Quand j’ai reçu ce message de notre copine Claire, j’ai tremblé pour Picard : est-ce qu’ils savaient bien à qui ils s’attaquaient ?
Victor et sa maman, on les avait rencontrés avec l’affaire de la Dépakine (voir Fakir n° 79). Elle avait bataillé pour que ses fils soient reconnus autistes. Et voilà qu’après Sanofi, un autre grand groupe leur faisait des misères… « J’étais accablé, franchement. Ça a duré des semaines. J’avais envie d’aller casser toutes les vitres du magasin, je pétais une durite », raconte le fiston.
Tout commence après un arrêt de travail suite à un accident. Victor n’est « plus qu’une sous-merde » dans le magasin. Une jeune sous-chef, pas plus vieille que lui, s’amuse à le harceler. « ‘‘Espèce de sale connard, t’as aucune éducation’’, ‘‘Sale chien’’, elle me sortait des trucs comme ça… Ils avaient déjà harcelé une fille juste avant moi, parce qu’elle était lesbienne. » En bon Fakirien, Victor prend l’habitude de tout enregistrer, discrètement. Et contacte le délégué CGT. Du coup, Picard ne se fait pas trop prier pour lui trouver un nouveau poste, et en CDI… Mais cette fois, il est accusé d’avoir paumé neuf tickets de caisse et volé deux paquets de semoule « avec mélange traditionnel de champignons ». Il explose, Victor. « Qu’est-ce que j’en ai à foutre, de leur semoule ? Ma mère l’achète au marché, elle est meilleure, je leur ai dit. On n’accuse pas les gens sans preuve… »
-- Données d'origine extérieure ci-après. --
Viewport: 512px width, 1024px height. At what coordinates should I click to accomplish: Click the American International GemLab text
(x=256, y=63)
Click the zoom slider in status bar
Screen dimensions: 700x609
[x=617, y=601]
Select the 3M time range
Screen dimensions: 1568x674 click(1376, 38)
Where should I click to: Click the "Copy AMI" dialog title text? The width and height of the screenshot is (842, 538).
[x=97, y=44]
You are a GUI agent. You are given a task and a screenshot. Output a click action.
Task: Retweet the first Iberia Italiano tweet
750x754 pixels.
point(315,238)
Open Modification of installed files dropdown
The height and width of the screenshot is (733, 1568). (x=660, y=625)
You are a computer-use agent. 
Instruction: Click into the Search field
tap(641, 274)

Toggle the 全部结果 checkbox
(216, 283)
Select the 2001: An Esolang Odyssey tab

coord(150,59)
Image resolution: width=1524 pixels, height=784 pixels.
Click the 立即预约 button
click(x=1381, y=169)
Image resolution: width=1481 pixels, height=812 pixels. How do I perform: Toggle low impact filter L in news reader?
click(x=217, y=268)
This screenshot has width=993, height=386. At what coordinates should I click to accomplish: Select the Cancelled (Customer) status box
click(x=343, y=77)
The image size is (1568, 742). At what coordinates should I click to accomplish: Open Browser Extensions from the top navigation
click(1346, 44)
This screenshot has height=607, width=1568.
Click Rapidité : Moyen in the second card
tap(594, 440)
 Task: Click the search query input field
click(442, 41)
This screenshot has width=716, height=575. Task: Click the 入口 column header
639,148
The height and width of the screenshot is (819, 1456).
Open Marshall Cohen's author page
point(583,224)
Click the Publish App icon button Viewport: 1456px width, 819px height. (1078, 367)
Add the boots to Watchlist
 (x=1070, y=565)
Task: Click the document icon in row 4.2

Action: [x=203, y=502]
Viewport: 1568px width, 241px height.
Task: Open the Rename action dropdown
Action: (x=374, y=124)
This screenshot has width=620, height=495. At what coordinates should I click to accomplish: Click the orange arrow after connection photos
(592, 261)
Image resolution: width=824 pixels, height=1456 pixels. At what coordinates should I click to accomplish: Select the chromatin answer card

Mais lui accuse le coup. Abattu, presque : « Ils ont le droit, de faire ça, tu sais… » Elle hurle à son tour, Claire. « ‘‘Tu crois ça ? On va voir !’’ je lui ai dit. Moi, c’est ça qui me sidère : qu’ils ne veuillent plus d’un employé, d’accord, mais pourquoi passer par des méthodes comme ça ? Pourquoi les pousser à bout, les dénigrer, et ne pas le licencier simplement, vu que ça ne leur coûte rien ou presque ? » Fâchée, Claire recontacte le délégué syndical, puis croise lors d’une réunion Fakir maître Oudin, qui décide de prendre le cas en mains. L’avocat va sérieusement pimenter l’affaire, et assaisonner les petits plats Picard, montrant la fragilité des accusations. « Moi, tout ce que je voulais, c’est qu’on reconnaisse mon honnêteté. Qu’on ne me traite plus de voleur », plaide Victor. Justement : une ancienne collègue de caisse avoue être l’auteure du vol. Ce qui n’empêche pas Picard de poursuivre la procédure… Tant pis pour eux : les juges des prud’hommes les condamnent finalement à lui verser près de 6000 euros.